[extropy-chat] War Is Easy To Explain - Peace is Not
gts
gts_2000 at yahoo.com
Thu Mar 15 14:02:07 UTC 2007
On Wed, 14 Mar 2007 21:36:29 -0400, Lee Corbin <lcorbin at rawbw.com> wrote:
> Seriously, I think that I'm finally getting Gordon's point. (See for
> yourself, below.) You are pointing out that all other things being
> equal, if the countries of South America, to take a concrete example,
> remain constant in number
> over a period of time, yet undergo population increase, then the
> likelihood of war may not go up?
Yes, and I might state it more precisely: if the number of South American
countries and the frequency of wars between them remained constant while
their populations increased significantly, your war-per-capita statistic
would give the misleading impression that peace was breaking out all over
South America. This would be true even if every South American country
were in constant war with each one of its neighbors!

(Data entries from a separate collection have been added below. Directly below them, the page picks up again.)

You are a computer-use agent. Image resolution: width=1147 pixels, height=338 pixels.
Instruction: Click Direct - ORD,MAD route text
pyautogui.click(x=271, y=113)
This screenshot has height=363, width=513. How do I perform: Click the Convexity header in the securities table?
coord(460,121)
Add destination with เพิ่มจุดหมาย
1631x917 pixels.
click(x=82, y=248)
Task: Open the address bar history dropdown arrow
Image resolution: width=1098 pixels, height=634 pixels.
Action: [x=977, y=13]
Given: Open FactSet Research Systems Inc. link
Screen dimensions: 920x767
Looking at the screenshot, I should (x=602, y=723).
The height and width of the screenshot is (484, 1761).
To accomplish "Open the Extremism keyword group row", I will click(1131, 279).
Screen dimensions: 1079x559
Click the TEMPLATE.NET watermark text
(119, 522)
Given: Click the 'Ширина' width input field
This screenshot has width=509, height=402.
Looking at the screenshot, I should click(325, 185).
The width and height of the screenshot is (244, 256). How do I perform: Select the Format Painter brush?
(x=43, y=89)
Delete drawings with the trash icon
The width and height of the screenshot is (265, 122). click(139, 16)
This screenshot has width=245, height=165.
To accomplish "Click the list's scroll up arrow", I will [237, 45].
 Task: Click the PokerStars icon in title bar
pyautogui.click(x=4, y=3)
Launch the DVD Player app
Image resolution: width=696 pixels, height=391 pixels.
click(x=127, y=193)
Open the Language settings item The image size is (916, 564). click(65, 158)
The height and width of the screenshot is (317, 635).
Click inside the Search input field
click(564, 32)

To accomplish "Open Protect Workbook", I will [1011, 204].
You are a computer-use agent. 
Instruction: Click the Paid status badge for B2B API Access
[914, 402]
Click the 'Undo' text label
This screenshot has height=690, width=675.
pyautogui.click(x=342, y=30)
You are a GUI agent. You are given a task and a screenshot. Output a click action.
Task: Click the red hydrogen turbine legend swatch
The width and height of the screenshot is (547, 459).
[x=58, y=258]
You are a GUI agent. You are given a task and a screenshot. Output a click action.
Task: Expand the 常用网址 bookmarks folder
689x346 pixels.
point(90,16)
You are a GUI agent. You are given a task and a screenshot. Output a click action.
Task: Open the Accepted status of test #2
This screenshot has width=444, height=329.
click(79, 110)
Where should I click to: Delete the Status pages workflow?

South Americans would
be cursing hell on earth, but your statistic would be giving the
impression they had cause to be happy about a significant increase in
peace.
And I'm wondering if this is not the sort of effect you're seeing globally.
> I see what you are saying now, and agree that that is a factor mitigating
> my per-capita claims. But! Only if you interpret my claim as being about
> "wars per decade" or something like that.
I'm thinking the trend to which you're referring must be something like
changes in global-wars-per-living-person-per-year, or something like that,
yes.
> I am really talking about on the *chance*,
> or *probability*, of an individual succumbing to organized violence.
Okay, but the long-term historical trend in that statistic tells us as
much about the human propensity to make babies as it does about the human
propensity to make (or fall victim to) war. In this thread I don't think
we're very interested in the human propensity to make babies.
The real question, at least the question on my mind, is whether global
peace has really been on the increase over all of recorded history after
adjusting for the huge growth in human population. I'd like to believe it
is -- and my intuition suggests very strongly that it is -- but I'm afraid
your statistic is not much help in proving it.